During the first stage, molecular barcodes and Illumina partial adaptor sequences were incorporated; during the second stage, full-length Illumina adaptor sequences were produced, along with sample indexes. Three different PCR mixes were evaluated during the first and second stages of PCR. Adding TaqMan genotyping master mix during first-stage PCR yielded highly specific amplification products (Figure 2A). When NEBNext Ultra II Q5 high-fidelity and HotStarTaq Plus polymerases were used in first-stage PCR, high–molecular weight amplification products were apparent (Figure 2A). In contrast, TaqMan genotyping master mix during second-stage PCR failed to yield optimal amplification products; however, NEBNext Ultra II Q5 high-fidelity polymerase mix and HotStarTaq Plus polymerase mix successfully generated abundant amplification products (Figure 2, B and C). These findings suggest that the right combinations of polymerase mixes are crucial for multiplex PCR amplification in the first stage and for singleplex PCR in the second stage.

Figure 2.

Figure 2

Evaluation of three different polymerase master mixes in the first and second stages of PCR, for sequencing library preparation. Amplification reaction mixes were assembled with TaqMan genotyping master mix, HotStarTaq Plus master mix, or NEBNext Ultra II Q5 mix during first-stage PCR. All of the first-stage PCR products were assembled in NEBNext Ultra II Q5 master mix (A), HotStarTaq Plus master mix (B), or TaqMan genotyping master mix (C) for second-stage PCR. Libraries were purified with solid-phase reversible immobilization beads and analyzed on an Agilent 2100 DNA bioanalyzer. A 300- to 400-bp target-specific library is indicated by a bracket. Note that the fragments of 100 to 200 bp predominantly contained primer dimers. Green and purple bars indicate lower and upper markers, respectively. All samples were evaluated in triplicate.

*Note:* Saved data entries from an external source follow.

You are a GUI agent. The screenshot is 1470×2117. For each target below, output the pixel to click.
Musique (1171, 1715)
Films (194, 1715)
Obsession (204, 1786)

Exonuclease I Treatment after First-Stage PCR Is Crucial

It is essential to remove the molecular barcode–containing, target-specific primers after the first stage of PCR to prevent the production of new barcode-containing amplicons during the second stage of PCR. The first-stage PCR product was treated with exonuclease I, which digests unincorporated single-strand primers from their 3′ end. Exonuclease I–treated libraries gave rise to a much higher yield and fewer primer dimers than did untreated libraries (Figure 3A).

Figure 3.

Figure 3

Identification of parameters crucial for improving the quality of molecular barcode–containing next-generation sequencing libraries. A: Exonuclease I treatment reduces the primer dimer concentration and improves the yield of sequencing libraries. First-stage PCR products were incubated with 1 μL of 10 mmol/L Tris-Cl (pH 8.0) or exonuclease I (20 U/μL) at 37°C for 30 minutes. B: Identification of an optimal number of second-stage PCR cycles for library preparation. The first-stage PCR amplification was performed in TaqMan genotyping master mix. The products were then digested with exonuclease I. The second-stage PCR amplification with Ultra II Q5 mix was performed for 17, 20, 23, or 26 cycles. The second-stage PCR products were purified with solid-phase reversible immobilization beads and run on the Agilent 2100 DNA bioanalyzer. C: Size selection efficiently eliminated primer dimers. Genomic DNA mixes A (1% A375, 0.5% Raji, 0.1% NCI-1355, and 98.4% OCI-AML3 DNA; lanes 1, 2, 5, and 6, respectively) and B (1% NCI-1355, 0.5% Raji, 0.1% A375, and 98.4% OCI-AML3 DNA; lanes 3, 4, 7, and 8, respectively) were created and subjected to first-stage PCR amplification, exonuclease I treatment, and second-stage PCR amplification. The purified second-stage PCR products were used for double-size selection with 056×/0.85× volumes of solid-phase reversible immobilization beads, and the size-selected libraries were analyzed on the Agilent 2100 DNA bioanalyzer. Note that a 300- to 400-bp target-specific library is indicated by brackets. Green and purple bars indicate lower and upper markers, respectively. All samples were evaluated in duplicate (B and C) or in triplicate (A).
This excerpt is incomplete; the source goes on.